Text passage:
—————

The drilling fluid is injected at the surface. The drilling fluid
exits the drill bit and carries cuttings from the drill bit. The
drilling fluid and cuttings (returns) flow to the surface via an
annulus formed between the drill string and the wellbore. A liquid
volume fraction of the drilling fluid at standard temperature and
pressure is greater than or equal to 0.01. The method further
includes drilling through at least a portion of a non-productive
formation.
BRIEF DESCRIPTION OF THE DRAWINGS
[0011] So that the manner in which the above recited features of
the present invention can be understood in detail, a more
particular description of the invention, briefly summarized above,
may be had by reference to embodiments, some of which are
illustrated in the appended drawings. It is to be noted, however,
that the appended drawings illustrate only typical embodiments of
this invention and are therefore not to be considered limiting of
its scope, for the invention may admit to other equally effective
embodiments.
[0012] FIG. 1A is a flow diagram of a drilling system, according to
one embodiment of the present invention. FIG. 1B is a cross-section
of a wellbore being drilled with the drilling system.

—————

Record extracts:

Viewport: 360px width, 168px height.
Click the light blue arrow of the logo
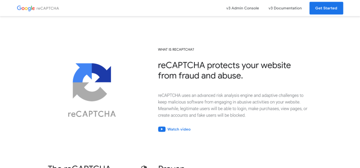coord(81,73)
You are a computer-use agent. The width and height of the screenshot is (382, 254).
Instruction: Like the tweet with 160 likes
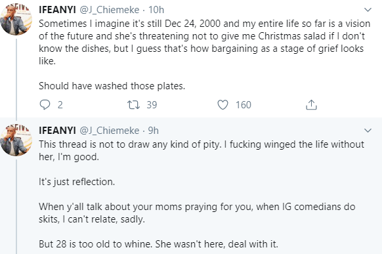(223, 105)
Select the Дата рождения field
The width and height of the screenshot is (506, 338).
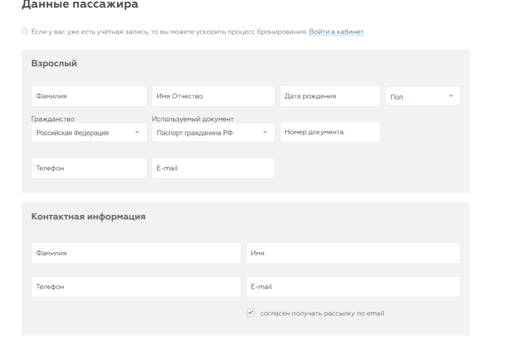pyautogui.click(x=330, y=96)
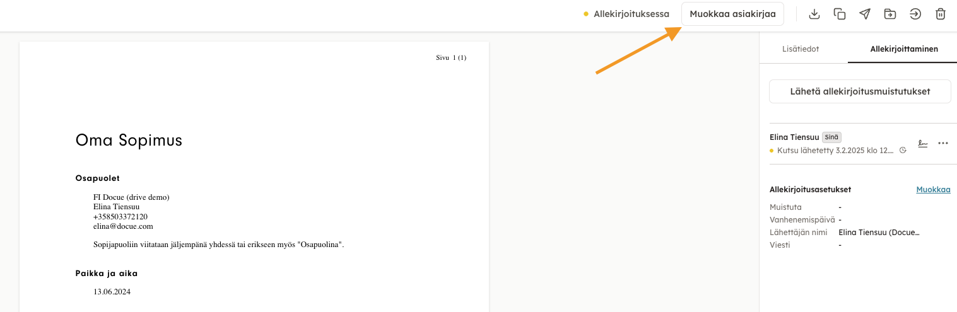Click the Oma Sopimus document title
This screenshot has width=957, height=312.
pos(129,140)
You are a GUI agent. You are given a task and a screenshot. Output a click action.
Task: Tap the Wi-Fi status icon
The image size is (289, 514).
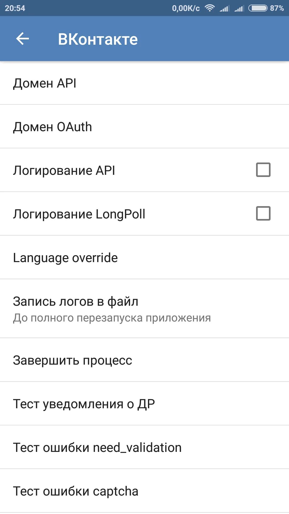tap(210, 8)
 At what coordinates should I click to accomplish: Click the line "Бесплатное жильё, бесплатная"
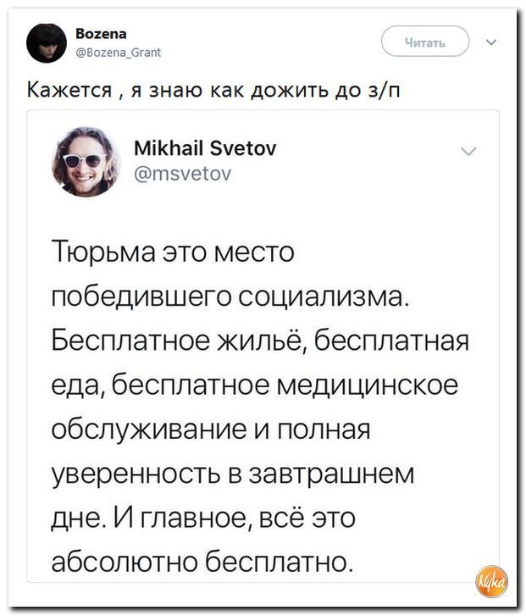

—————

Tasks for this exercise:
A - In the drilling fluid passage, retype the portion from "BRIEF DESCRIPTION OF" to "embodiments.".
B - According to the drilling fluid passage, what is the liquid volume fraction of the drilling fluid at standard temperature and pressure?
C - Carry on the drilling fluid passage from the point where it stops.

Responses per task:
A -
BRIEF DESCRIPTION OF THE DRAWINGS
[0011] So that the manner in which the above recited features of
the present invention can be understood in detail, a more
particular description of the invention, briefly summarized above,
may be had by reference to embodiments, some of which are
illustrated in the appended drawings. It is to be noted, however,
that the appended drawings illustrate only typical embodiments of
this invention and are therefore not to be considered limiting of
its scope, for the invention may admit to other equally effective
embodiments.

B - It is greater than or equal to 0.01.

C -
[0013] FIG. 2 illustrates a pressure profile comparing an
embodiment of the present invention with prior art drilling
systems. FIG. 2A illustrates controlling injection rates based on
formation changes.
[0014] FIG. 3 is a cross-section of an actual wellbore partially
drilled with a method, according to another embodiment of the
present invention. FIG. 3A is a table illustrating intervals of the
wellbore drilled with conventional methods and embodiments of the
present invention. FIG. 3B is a table illustrating intervals of
other wellbores in the same field drilled with embodiments of the
present invention. FIG. 3C is a table illustrating motors used with
embodiments of the present invention. FIG. 3D illustrates ROPs of
similar intervals in the same field air drilled.
[0015] FIG. 4 is a cross-section of an actual wellbore partially
drilled with a method, according to another embodiment of the
present invention. FIG. 4A is a table of intervals of the wellbore
drilled with conventional methods and embodiments of the present
invention. FIG. 4B is a table of some of the geological formations
traversed by the wellbore. FIG. 4C is a table illustrating
intervals of other wellbores in the same field drilled with
embodiments of the present invention. FIG. 4D is a table
illustrating motors used with embodiments of the present
invention.
[0016] FIG. 5 is a cross-section of an actual wellbore partially
drilled with a method, according to another embodiment of the
present invention. FIG. 5A is a table of intervals of the wellbore
drilled with conventional methods and embodiments of the present
invention. FIG. 5B is a table of geological formations traversed by
the wellbore. FIG. 5C is a table illustrating an interval of
another wellbore in the same field drilled with an embodiment of
the present invention. FIG. 5D is a table illustrating motors used
with embodiments of the present invention.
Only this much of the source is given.